The pictures of rusting shipping containers that the settlers call "outposts" show that all the people can be fooled all the time. Even though their own sit in the cabinet and hold key positions in the Knesset, the settlers have failed to establish "our right to the whole land of Israel." Even though trifles like the rule of law and the rights of the Palestinians do not stand in their way, it is only a small, vociferous minority that hides behind all the uproar. The citizens of Israel, among them Likud voters and ministers, are among the large majority of those who refuse civilian service in the territories.
 
In spite of generous benefits designed to tempt Israelis seeking a house with a garden, 36 years of settlement have brought the ratio of Jews to Palestinians in the West Bank to only 1:10 (in the Gaza Strip it's 1:200). The areas most attractive to about half of all the 220,000 Israelis living in the West Bank are the blocs of settlement nearest the Green Line, which are those with the greatest chance to be annexed in case of an exchange of lands.
 
According to numbers provided by Peace Now, at least two-thirds of the rest of the settlers are families that sought to improve their quality of life at the time, and now are having trouble selling their homes.
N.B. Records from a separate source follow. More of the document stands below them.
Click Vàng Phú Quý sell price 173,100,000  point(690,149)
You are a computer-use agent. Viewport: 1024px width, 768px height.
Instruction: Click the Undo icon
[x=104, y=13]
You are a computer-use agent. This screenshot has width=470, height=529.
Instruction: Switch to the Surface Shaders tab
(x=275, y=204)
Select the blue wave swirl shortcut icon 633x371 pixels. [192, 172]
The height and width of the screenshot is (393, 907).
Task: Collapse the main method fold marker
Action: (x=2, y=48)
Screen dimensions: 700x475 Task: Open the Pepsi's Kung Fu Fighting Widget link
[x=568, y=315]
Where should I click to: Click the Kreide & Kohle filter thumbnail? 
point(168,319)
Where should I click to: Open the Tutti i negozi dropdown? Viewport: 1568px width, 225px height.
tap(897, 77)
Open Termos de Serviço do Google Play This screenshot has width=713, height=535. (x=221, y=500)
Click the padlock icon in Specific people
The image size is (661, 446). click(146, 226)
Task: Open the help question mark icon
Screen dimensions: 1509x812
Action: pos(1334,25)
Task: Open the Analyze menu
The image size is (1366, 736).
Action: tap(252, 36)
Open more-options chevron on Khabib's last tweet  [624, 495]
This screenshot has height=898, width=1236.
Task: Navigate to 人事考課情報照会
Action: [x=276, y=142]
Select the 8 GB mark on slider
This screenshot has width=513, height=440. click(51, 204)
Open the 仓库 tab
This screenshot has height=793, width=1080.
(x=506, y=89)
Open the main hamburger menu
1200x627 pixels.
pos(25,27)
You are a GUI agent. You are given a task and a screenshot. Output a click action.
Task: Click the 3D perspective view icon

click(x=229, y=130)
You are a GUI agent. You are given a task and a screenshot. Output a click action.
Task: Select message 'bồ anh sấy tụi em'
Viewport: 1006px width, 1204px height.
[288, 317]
Among these prisoners of settlement are thousands of non-Zionist ultra-Orthodox who solved their housing problems in Bnei Brak by moving to Immanuel.
 
According to a study conducted in June 2003 by the Hopp Research Company, headed by Dr. Micha Hopp (and facilitated by three professors from Tel Aviv University), 83 percent of all settlers are willing to leave the territories in exchange for compensation or alternative housing. Only 9 percent said that they might take illegal steps, including passive physical opposition, to prevent their evacuation. This is the "hard kernel," which includes no more than 5,000 adults. Only 1 percent, some 500 people, said they would go so far as to oppose evacuation violently.
 
The outposts in Samaria and in the Hebron mountains are populated by a handful of zealots, who are fully immersed in the teachings of racism and transfer. They have unleashed the fear of civil war on an entire people. Settlement leaders have learned to draft the primordial fear of war of Jew against Jew into service in order to cut off any chance of peace between Jews and Arabs. The fear of a "rupture in the people" prevented the Rabin government from removing the Kahanist invaders of Tel Rumeida in Hebron the morning after the massacre perpetrated by Dr. Baruch Goldstein in the Tomb of the Patriarchs. Today, with their representatives in power, the evacuation refuseniks throw "the will of the people" in the faces of those who refuse to serve in the territories and call them traitors.
 
The "peace camp," by definition, is not set up to force its will on the public anywhere but at the ballot box. Most leftists eschew methods that are beyond the consensus, such as refusal to serve in the territories or throwing themselves violently at the fence. Few volunteer with human rights organizations and most salve their sense of obligation by participating in demonstrations against the occupation. Wealthy Israelis and Jews from abroad who have assimilated the link between peace and economic growth contribute to the marketing efforts of the Geneva Accord and the People's Voice, and soon, the campaign for unilateral withdrawal from Gaza.
 
All these initiatives are essential, but not enough. It is surprising that the left has so far not presented the public with the Zionist challenge to bring their brothers home. Who decided that a government program to encourage the homeless to move to the Jordan Valley - beyond the sovereign territory of the State of Israel - is a Zionist act, and raising funds to bring distressed families from the Jordan Valley to live in Jerusalem, or even to Ma'aleh Adumim, east of the capital, is un-Zionist? Is the money of the disciples of the Lubavich messiah and the Nazareth messiah more kosher than the money of Jews who seek to stop the transformation of the Jewish state into a binational state?
 
The proper Zionist response to the rusting shipping containers should be the establishment of new communities in the Galilee and the Negev, and the absorption of new immigrants from the diaspora of Palestine.